* What is being asked
Copy every line from the one containing "Task: Click the EOM LOW value 1.51" through the end of the rows, both included, and shift each coordinate in the answers up by 103. Leave the requests, including their stated sizes, unchanged.

-- start Supplied data --

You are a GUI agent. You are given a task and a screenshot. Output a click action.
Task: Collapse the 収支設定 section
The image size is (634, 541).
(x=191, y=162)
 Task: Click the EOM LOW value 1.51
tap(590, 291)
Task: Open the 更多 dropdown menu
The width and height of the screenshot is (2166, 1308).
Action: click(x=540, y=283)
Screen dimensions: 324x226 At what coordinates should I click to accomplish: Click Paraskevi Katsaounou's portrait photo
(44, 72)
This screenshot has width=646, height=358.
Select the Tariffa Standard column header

-- end Supplied data --

* In response
 Task: Click the EOM LOW value 1.51
tap(693, 394)
Task: Open the 更多 dropdown menu
The width and height of the screenshot is (2166, 1308).
Action: click(x=643, y=386)
Screen dimensions: 324x226 At what coordinates should I click to accomplish: Click Paraskevi Katsaounou's portrait photo
(147, 175)
This screenshot has width=646, height=358.
Select the Tariffa Standard column header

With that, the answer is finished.